## Text section
________________________
Nearly 60 years after the Paris Peace Treaty bound Budapest to offer compensation to victims of Nazism, the government pledged to set up a foundation with capital of 4bn forints (pounds 19m).
"We are satisfied because, given the country's current economic plight, this settlement goes beyond a mere gesture," said Gusztav Zoltai, Director of the Association of Jewish Communities in Hungary. "It will also serve as an example for the other countries in the region which have yet to take similar steps."
Mr Zoltai's organisation will contribute to the fund by selling some of the Jewish property returned by the state under a previous law compensating religious groups. A further sum is to be provided by a branch of the World Jewish Organisation.
"This accord brings several years of negotiations almost to their conclusion," said Mr Zoltai. "I say 'almost', because parliament must still approve the package in the autumn." Passage of the bill in the legislature, where the governing coalition has an overwhelming majority, is virtually assured.
The Hungarian parliament had undertaken a similar commitment in 1946, but did not deliver on its promise; at first the country was bankrupt, then the Communists took over in 1949. Even though - or because - the Communists were led by Jews until 1956, the issue of compensation was swept under the carpet. Token payments from Germany in the Sixties were distributed - and in many cases misappropriated - by the Communist authorities.
After the fall of the old regime in 1989, the priorities shifted once again. The incoming conservatives were quick to return confiscated property to Christian churches, but Jews were kept waiting. In 1993, Holocaust survivors won a ruling from Hungary's Constitutional Court forcing the government to pay compensation, but still the authorities refused to reach into their pockets.
Their tight-fistedness coincided with an upsurge of creative historiography in government circles which attempted to absolve Hungary of responsibility for the murder of an estimated 600,000 Jews during the war. The deportations to concentration camps and summary executions of Jews began after the country was occupied by German troops in 1944, but the machinery of oppression was manned mainly by Hungarian fascists. There are estimated to be between 80,000 and 100,000 Jews still living in Hungary.
The compensation package, which the government and Jewish organisations stress is only "partial", is intended to help the most needy. It will supplement the pensions of Jews aged over 70, and descendants of Jews who perished in the death camps will be partially compensated for family properties lost during the war. The deal will not, however, prevent Holocaust survivors from pressing their individual property claims with the government.
Schools, hospitals and Jewish charities also will be funded by the foundation, which will be headed by Ronald Lauder, a Hungarian Jew, and son of the cosmetics tycoon Estee Lauder.
________________________
(Stored records)
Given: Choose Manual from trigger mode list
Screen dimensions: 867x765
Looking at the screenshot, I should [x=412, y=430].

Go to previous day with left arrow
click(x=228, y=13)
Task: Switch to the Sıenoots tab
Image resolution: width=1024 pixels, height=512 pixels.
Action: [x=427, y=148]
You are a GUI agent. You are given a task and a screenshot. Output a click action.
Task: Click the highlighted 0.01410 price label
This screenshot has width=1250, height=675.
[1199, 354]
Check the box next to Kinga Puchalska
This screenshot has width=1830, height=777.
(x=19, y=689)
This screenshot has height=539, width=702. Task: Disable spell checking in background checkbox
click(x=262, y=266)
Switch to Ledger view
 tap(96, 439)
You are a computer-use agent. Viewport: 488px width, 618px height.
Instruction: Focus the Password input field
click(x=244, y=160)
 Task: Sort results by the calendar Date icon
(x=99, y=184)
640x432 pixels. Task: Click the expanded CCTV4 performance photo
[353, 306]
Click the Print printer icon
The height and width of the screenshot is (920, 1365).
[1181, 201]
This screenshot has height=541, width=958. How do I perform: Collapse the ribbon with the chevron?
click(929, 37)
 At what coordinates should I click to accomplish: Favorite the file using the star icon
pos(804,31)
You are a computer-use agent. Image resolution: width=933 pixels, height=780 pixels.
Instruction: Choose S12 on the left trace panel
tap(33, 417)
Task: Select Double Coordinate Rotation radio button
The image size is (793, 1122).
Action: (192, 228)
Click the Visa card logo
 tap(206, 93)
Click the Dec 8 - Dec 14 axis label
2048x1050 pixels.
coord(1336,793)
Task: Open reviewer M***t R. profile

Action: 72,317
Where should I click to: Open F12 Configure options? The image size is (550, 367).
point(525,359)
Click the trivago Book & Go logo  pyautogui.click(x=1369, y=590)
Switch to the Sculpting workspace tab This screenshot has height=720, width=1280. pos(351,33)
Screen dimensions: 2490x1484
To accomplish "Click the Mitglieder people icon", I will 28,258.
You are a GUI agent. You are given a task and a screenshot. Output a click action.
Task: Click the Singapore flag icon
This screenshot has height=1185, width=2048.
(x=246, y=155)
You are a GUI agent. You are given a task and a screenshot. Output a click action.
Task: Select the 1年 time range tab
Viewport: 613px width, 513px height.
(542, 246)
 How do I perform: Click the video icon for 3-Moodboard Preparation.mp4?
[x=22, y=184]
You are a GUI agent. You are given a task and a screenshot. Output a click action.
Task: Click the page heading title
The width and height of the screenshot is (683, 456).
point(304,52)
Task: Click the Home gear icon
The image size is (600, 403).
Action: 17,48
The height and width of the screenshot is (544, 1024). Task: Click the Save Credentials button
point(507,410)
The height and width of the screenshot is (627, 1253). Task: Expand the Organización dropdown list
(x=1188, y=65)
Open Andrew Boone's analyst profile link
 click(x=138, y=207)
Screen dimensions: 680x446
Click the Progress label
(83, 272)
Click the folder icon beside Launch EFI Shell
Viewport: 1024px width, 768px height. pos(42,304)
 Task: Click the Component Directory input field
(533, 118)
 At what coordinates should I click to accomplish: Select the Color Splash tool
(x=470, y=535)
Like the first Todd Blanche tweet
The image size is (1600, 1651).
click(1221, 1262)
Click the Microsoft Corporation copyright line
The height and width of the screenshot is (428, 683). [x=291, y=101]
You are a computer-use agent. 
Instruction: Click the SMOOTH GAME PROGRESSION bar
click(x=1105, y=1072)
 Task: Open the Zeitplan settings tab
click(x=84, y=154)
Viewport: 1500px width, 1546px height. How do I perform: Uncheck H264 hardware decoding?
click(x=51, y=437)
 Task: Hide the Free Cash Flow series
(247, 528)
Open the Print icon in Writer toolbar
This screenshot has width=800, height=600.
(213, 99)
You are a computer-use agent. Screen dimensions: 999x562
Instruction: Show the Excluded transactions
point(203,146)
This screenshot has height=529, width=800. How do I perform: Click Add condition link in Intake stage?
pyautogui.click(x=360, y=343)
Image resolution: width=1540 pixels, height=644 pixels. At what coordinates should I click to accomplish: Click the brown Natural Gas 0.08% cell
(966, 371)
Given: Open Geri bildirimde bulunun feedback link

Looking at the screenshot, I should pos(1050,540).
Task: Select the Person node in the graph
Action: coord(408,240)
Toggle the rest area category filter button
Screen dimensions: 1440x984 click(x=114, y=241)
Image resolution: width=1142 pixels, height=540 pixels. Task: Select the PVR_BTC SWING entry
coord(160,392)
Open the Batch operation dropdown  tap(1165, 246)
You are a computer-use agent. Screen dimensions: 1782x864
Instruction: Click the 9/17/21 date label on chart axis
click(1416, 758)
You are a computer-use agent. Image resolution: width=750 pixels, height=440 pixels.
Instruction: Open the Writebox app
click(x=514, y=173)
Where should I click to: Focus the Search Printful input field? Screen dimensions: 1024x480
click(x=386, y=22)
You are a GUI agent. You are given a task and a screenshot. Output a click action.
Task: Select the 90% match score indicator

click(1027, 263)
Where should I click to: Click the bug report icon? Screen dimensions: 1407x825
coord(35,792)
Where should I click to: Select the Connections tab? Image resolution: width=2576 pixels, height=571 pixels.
________________________
## Check your understanding
[a] Copy the article on Holocaust compensation in Hungary from "Schools, hospitals and" up to and including "tycoon Estee Lauder.", switching "hospitals" to "clinics".
[b] According to the article on Holocaust compensation in Hungary, what capital did the government pledge for the foundation?
The listing is material separate from the article on Holocaust compensation in Hungary.

## Solutions to the tasks
[a]
Schools, clinics and Jewish charities also will be funded by the foundation, which will be headed by Ronald Lauder, a Hungarian Jew, and son of the cosmetics tycoon Estee Lauder.

[b] 4bn forints (pounds 19m).